Even under Bill S-212, however, not all offences are necessarily treated the same. Child abuse and sexual assault convictions would still appear as part of vulnerable sector checks, required when people apply to work or volunteer with children, seniors or others deemed vulnerable. Unlike other records, these types of convictions would also remain subject to revocation and cessation in limited situations, to account for barriers to reporting abuse and assault that may mean that relevant information is not available until after a record expiry has already occurred.

Under Bill S-212, police would also still be able to access expired records for legitimate investigative purposes. This access is as a result of an amendment I proposed in response to concerns from some Conservative colleagues and police.

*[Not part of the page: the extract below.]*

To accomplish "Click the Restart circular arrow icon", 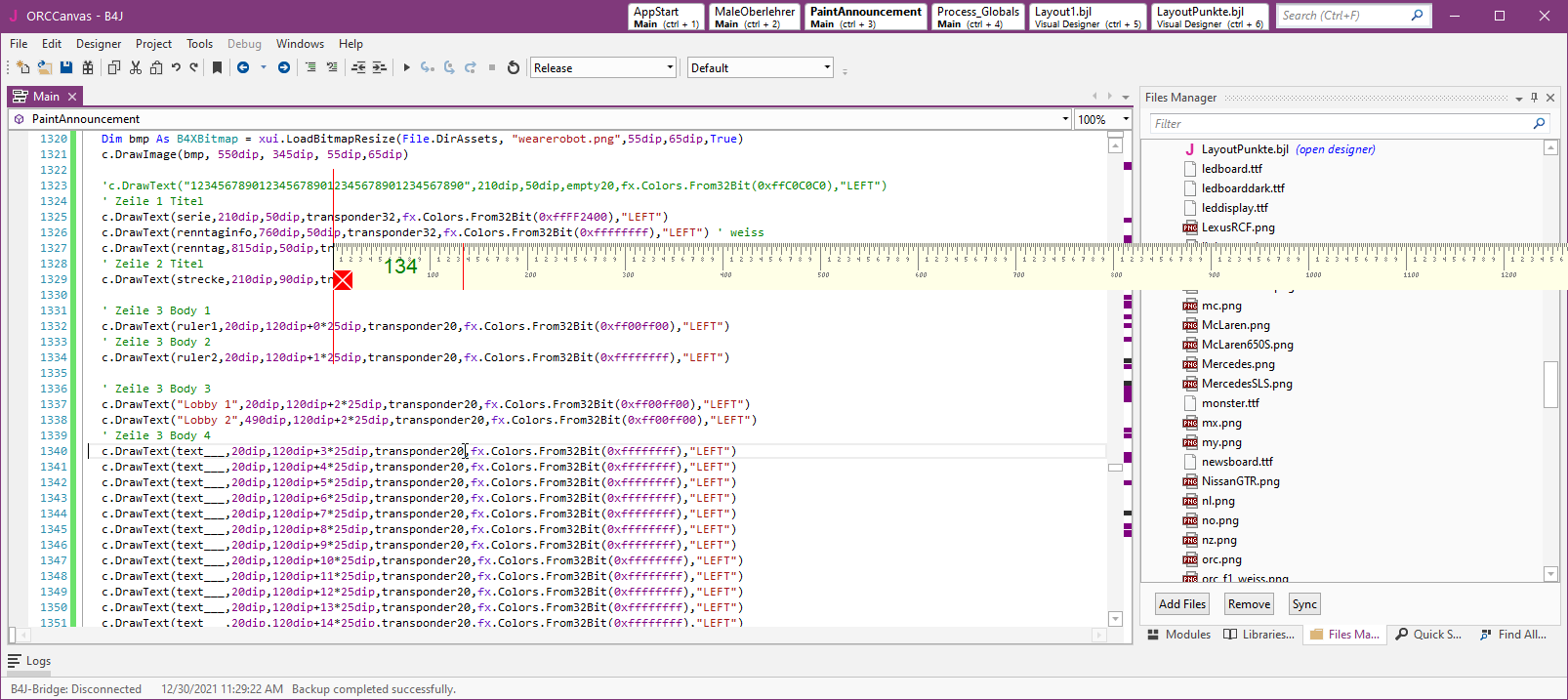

Bill S-212 seeks to restore the original Criminal Records Act wait times of two and five years. When this act was legislated in 1970, the Honourable Robert McCleave, Conservative critic to the Solicitor General, offered the unanimous support of his party for the bill and for amendments that made pardons available for summary convictions sooner — after two years — which he called “most important.”

As recently as 2017, the House Standing Committee on Public Safety and National Security called unanimously and across parties to review the accessibility of the criminal record system. Four out of five Canadians support some form of automatic record expiry, and the majority agree that current wait times are too long, with most suggesting wait times between one and five years for indictable offences.

More punishment may make us and some members of the public feel like we’re accomplishing something. In reality, if we don’t change behaviour and the conditions that give rise to inequities that have allowed mass criminalization and incarceration of those most marginalized, then we are not going to meet the expectations of Canadians in terms of improving community safety.

In short, punitive legislative changes do not make us safer. The negative consequences of restricting access to record relief and leaving people marginalized without safe housing or employment for longer periods is precisely why a former federal ombudsperson for victims of crime described the 2010 and 2012 restrictions on access to record relief as, “. . . a stupid thing to do.”

Honourable colleagues, please join me in insisting on the wait times of two and five years proposed in Bill S-212 and on returning to the original intent of the Criminal Records Act and the cross-partisan consensus it represented, which is that the best way to ensure public safety is to allow people to move on from crime and integrate into society.

Meegwetch. Thank you.

Hon. Wanda Thomas Bernard [ + ]

Would the senator take a question?

Senator Pate, when Senator Housakos moved this amendment last week, he stated that:

We’re taught from a very young age — regardless of race, colour, background or economic status — that you must work hard, play by the rules and try to be a law-abiding citizen and do good things in society. And when you don’t, there must be consequences.

Do you agree?

I think we would all agree with that. The reality, though, is that’s not how the law is applied. We learn when we go to law school that the law applies equally to everyone, but we quickly see when we head out into society — especially if we head into our jails — that that’s not true. Those who are criminalized and imprisoned are most likely to be the people who are failed by every other system: our child welfare system, our education system, our health care system and our juvenile justice system.

I would agree with the sentiment. I think the reality is very different. That’s the only explanation for why, in our federal prison system right now, one in ten women are Black and one in two women are Indigenous. And the numbers have gone up in the relatively short period of time I’ve been in this place.